Es tal la antipatía mundial que con sobrados motivos ha conquistado Donald Trump, que se le tacha de fracasado por no haber enviado a Irán de vuelta a la Edad de Piedra.

Más aún, se le abuchea porque se retractó de acabar en una sola noche con toda una civilización.

Irán ganó, de lejos, la guerra de propaganda luego de la guerra armada que inició Estados Unidos.

Trump está desprestigiado ante el mundo, lo que le importa un comino, y dentro de su país la aceptación del presidente de Estados Unidos cayó.

Cayó entre los republicanos y el algunos de los miembros más radicales de su movimiento (MAGA), y veremos cómo crecen las voces que invocan a la 25 Enmienda para lograr su destitución.

Dentro de Estados Unidos se le ve, con razón, como un presidente que se lanzó a la guerra sin conocer al enemigo y manipulado por el primer ministro de Israel, Benjamín Netanyahu.

Irán conserva el control del estrecho de Ormuz.

En México, los aplaudidores del régimen teocrático iraní brincan de gusto en las páginas editoriales de su periódico y en Palacio Nacional.

David nuevamente venció a Goliat.

¿Sí? Sólo en parte, y en una mínima parte.

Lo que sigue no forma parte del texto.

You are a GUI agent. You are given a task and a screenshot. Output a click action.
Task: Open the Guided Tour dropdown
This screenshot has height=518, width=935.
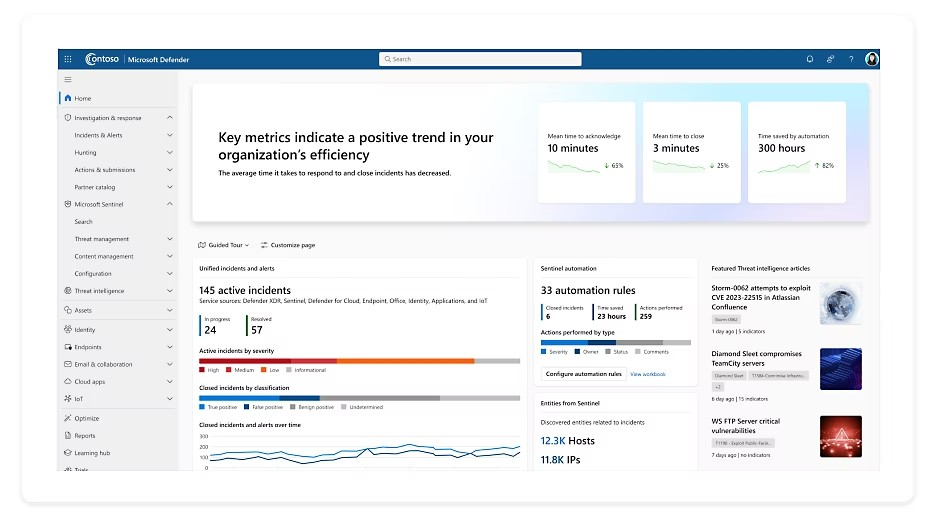[224, 245]
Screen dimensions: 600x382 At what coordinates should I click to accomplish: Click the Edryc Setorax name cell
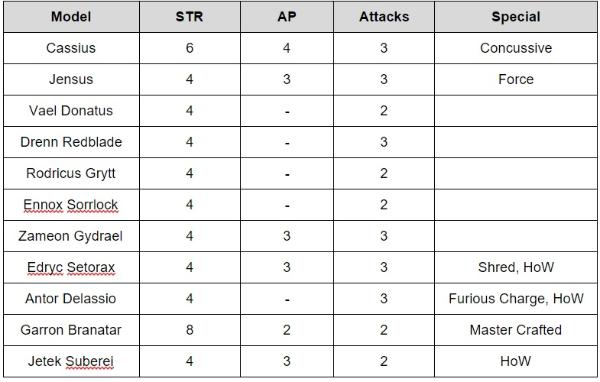71,268
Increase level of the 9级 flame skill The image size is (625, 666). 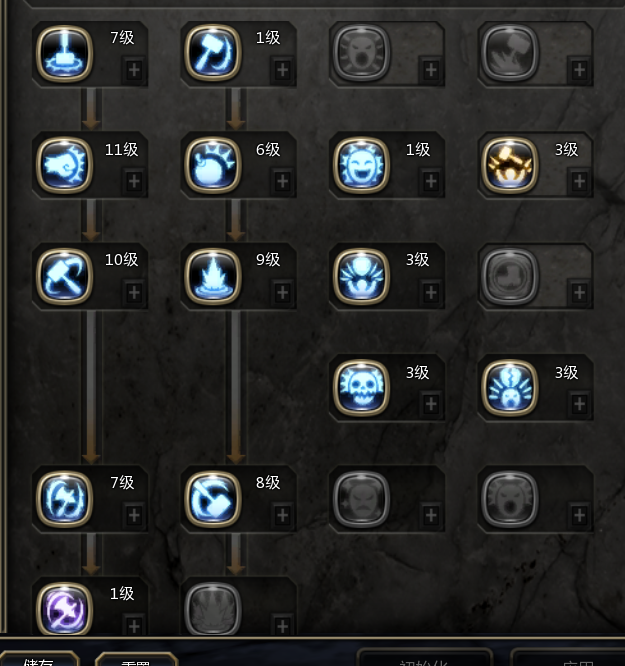pyautogui.click(x=283, y=293)
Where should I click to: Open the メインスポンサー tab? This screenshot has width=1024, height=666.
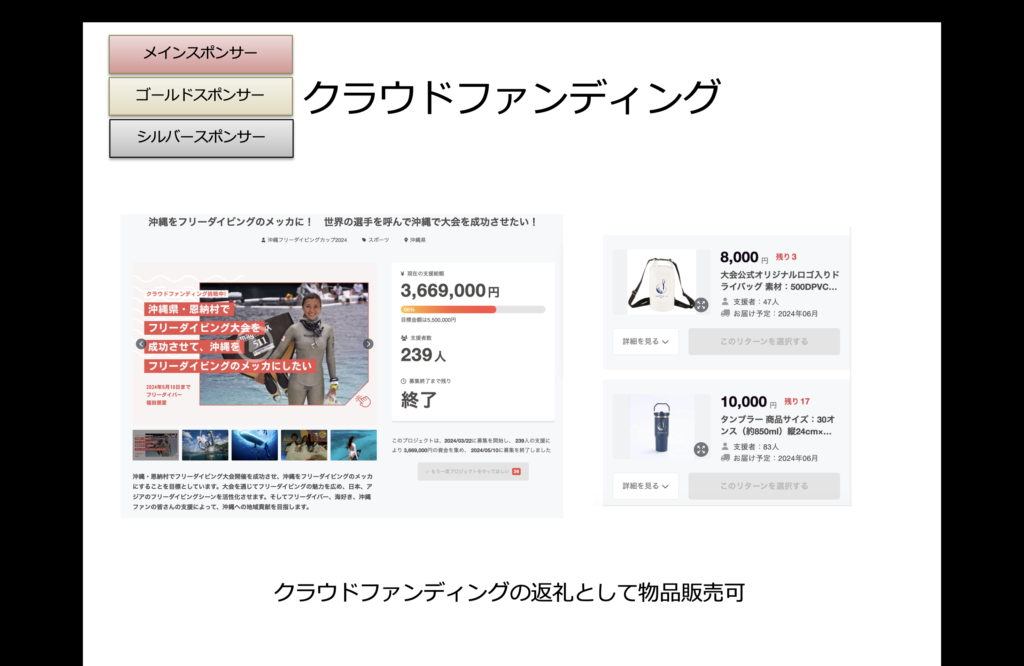pos(200,54)
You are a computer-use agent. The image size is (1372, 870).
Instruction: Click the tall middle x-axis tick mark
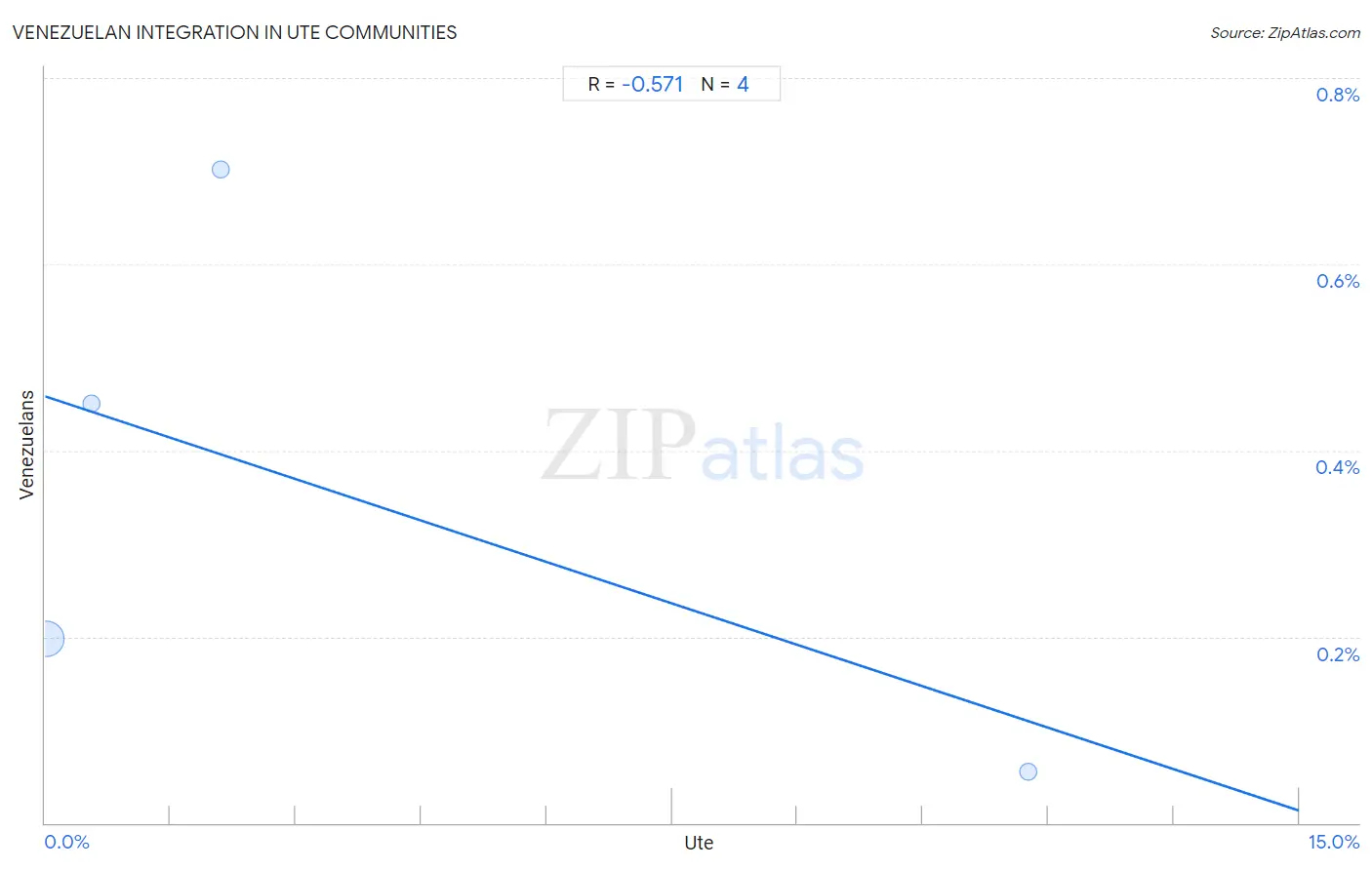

La capacidad militar de Irán está devastada.

Su programa nuclear ha sido destruido por décadas.

Reducidos a una mínima expresión están los aliados de los clérigos iraníes en Medio Oriente. En el Líbano y en Siria, por citar los ejemplos más potentes.

Muertos están sus dirigentes más preparados.

Los países árabes están ahora más cerca de Estados Unidos que antes. También de Israel.

Destruida está la economía de Irán.

Irán quedará incapacitado para financiar el terrorismo en la región.

Las revueltas en favor de la libertad dentro de Irán volverán con más fuerza cuando acabe la guerra, motivadas también por las exigencias económicas.

No volveremos a oír una amenaza de Irán contra nadie.

Lo del “control del estrecho de Ormuz” es un espejismo.

Cerrarlo fue un acto de emergencia ante el ataque de Estados Unidos, pero necesitará los ingresos de sus exportaciones.

Salvo, claro, que los clérigos fanáticos quieran regresar por decisión propia a la era primitiva y alimentarse de dátiles.

Irán está militar, económica y políticamente liquidado. Trump, tal vez. Estados Unidos no.